With the by-elections just over two months away, Zec announced that it had already closed the voters’ roll, two days after President Emmerson Mnangagwa announced the date for the polls.

The commission is doing its utmost to keep people from voting, it appears.

What is worrying is that Zec hardly had a good moment since its inception and all the major decisions it has made are either controversial, have been contested or are contestable.

It has certainly lost credibility and recent statements reveal an organisation that is at sea, trying to appear transparent but end up proving just how incompetent it is.

Two weeks ago, it claimed that only 2 000 people had registered as first-time voters throughout the year. After being publicly humiliated for lying, it revised the figure to 2 971.

It also initially indicated that there were 22 000 deceased voters and that it would remove them from the voters’ roll. That figure jumped to 35 000 a few days later without so much of an explanation as to how the figure rose dramatically.

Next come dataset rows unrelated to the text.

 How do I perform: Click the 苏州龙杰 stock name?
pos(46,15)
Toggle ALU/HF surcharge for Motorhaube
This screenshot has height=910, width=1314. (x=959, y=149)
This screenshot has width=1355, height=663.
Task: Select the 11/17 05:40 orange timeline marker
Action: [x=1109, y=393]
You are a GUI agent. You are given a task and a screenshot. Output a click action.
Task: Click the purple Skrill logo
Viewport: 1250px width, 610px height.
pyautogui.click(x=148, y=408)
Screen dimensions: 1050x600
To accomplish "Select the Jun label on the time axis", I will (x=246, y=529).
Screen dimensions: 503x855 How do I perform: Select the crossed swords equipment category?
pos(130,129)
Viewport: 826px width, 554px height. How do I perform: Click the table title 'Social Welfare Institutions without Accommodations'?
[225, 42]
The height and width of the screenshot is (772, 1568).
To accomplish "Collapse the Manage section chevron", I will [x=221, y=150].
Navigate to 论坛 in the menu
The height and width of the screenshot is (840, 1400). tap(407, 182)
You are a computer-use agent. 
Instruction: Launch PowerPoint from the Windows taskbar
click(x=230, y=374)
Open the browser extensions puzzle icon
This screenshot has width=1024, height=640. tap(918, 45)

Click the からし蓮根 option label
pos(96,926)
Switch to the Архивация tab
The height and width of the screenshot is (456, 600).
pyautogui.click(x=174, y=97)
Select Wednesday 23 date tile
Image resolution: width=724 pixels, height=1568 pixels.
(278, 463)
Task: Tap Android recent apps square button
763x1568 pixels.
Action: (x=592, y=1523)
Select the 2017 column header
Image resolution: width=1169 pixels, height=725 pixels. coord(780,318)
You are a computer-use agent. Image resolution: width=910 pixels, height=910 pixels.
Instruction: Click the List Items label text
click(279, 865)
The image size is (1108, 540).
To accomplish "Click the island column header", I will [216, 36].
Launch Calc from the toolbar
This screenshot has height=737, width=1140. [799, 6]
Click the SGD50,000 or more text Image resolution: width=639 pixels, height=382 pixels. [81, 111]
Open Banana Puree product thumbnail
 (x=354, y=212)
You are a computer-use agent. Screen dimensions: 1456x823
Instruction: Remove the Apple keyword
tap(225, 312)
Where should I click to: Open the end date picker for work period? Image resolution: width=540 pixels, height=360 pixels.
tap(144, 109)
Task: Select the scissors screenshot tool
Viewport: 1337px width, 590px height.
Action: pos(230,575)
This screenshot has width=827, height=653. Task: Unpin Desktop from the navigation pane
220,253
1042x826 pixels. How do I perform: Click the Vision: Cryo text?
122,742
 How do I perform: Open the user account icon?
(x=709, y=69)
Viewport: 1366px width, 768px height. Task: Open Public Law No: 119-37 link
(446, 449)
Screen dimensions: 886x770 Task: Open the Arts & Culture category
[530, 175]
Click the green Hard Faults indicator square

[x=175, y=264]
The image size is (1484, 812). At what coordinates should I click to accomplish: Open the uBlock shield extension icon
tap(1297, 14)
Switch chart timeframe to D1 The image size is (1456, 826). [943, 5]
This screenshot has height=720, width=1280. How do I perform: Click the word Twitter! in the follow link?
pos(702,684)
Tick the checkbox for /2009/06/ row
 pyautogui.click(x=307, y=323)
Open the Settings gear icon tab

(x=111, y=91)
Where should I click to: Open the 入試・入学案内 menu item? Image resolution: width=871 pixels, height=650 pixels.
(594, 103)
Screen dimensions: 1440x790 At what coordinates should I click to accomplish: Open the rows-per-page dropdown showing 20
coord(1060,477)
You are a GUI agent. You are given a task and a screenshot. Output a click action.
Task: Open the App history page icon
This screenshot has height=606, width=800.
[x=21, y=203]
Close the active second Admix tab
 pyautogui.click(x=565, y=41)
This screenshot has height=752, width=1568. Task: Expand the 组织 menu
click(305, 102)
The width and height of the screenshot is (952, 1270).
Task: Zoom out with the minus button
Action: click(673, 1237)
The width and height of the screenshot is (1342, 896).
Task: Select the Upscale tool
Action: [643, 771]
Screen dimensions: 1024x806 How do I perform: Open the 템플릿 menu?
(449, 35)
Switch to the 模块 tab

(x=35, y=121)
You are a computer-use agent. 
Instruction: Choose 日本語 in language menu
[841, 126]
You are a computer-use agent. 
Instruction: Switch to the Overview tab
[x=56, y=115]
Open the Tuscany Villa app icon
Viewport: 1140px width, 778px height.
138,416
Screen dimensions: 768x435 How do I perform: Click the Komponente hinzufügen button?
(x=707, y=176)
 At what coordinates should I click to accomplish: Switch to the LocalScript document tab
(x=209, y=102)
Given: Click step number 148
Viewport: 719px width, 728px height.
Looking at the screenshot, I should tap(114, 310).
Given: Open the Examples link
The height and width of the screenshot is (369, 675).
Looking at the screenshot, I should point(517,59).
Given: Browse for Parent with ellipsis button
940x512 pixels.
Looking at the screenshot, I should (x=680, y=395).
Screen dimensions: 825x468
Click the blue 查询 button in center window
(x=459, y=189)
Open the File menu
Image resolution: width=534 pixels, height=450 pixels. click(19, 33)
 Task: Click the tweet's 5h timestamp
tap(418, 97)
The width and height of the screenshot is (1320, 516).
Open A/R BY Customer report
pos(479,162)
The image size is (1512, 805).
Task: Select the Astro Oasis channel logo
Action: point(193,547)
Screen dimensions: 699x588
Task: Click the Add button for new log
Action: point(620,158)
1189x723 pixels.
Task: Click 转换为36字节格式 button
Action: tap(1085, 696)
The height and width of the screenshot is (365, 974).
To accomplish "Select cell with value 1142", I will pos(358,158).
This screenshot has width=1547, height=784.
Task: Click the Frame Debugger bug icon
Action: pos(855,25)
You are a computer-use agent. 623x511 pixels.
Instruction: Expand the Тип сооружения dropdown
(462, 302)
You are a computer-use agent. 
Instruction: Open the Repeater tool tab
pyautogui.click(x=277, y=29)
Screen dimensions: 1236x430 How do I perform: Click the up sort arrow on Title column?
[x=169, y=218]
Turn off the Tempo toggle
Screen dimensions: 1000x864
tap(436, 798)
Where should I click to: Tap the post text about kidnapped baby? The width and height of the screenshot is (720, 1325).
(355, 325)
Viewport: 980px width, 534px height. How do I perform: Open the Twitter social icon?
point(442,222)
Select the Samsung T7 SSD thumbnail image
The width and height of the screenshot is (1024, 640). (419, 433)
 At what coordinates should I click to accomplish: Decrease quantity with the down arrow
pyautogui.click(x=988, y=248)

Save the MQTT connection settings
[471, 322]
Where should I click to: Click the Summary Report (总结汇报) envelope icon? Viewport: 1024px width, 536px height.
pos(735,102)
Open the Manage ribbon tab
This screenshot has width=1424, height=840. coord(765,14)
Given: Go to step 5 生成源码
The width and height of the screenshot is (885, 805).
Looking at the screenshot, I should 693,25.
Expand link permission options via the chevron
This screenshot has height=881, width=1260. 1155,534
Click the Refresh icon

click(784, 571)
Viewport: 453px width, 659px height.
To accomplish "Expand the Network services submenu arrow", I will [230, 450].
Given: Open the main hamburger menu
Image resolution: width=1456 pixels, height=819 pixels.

The Ninth Parliament has among its honourable members of the National Assembly, one Dexter Nduna who lost in the 2018 elections to MDC Alliance’s Gift Konjana in the battle for Chegutu West.

Zec, it transpired, had counted some votes cast in Konjana’s favour as Nduna’s. It acknowledged its mistake but refused to correct it and since then, the people of Chegutu West have been represented in Parliament by a member they rejected at the ballot.

Zec has zero credibility, and its continuous fudging of simple electoral processes means that future elections are destined for contestation. The commission must up its game or those who lead it must just quit.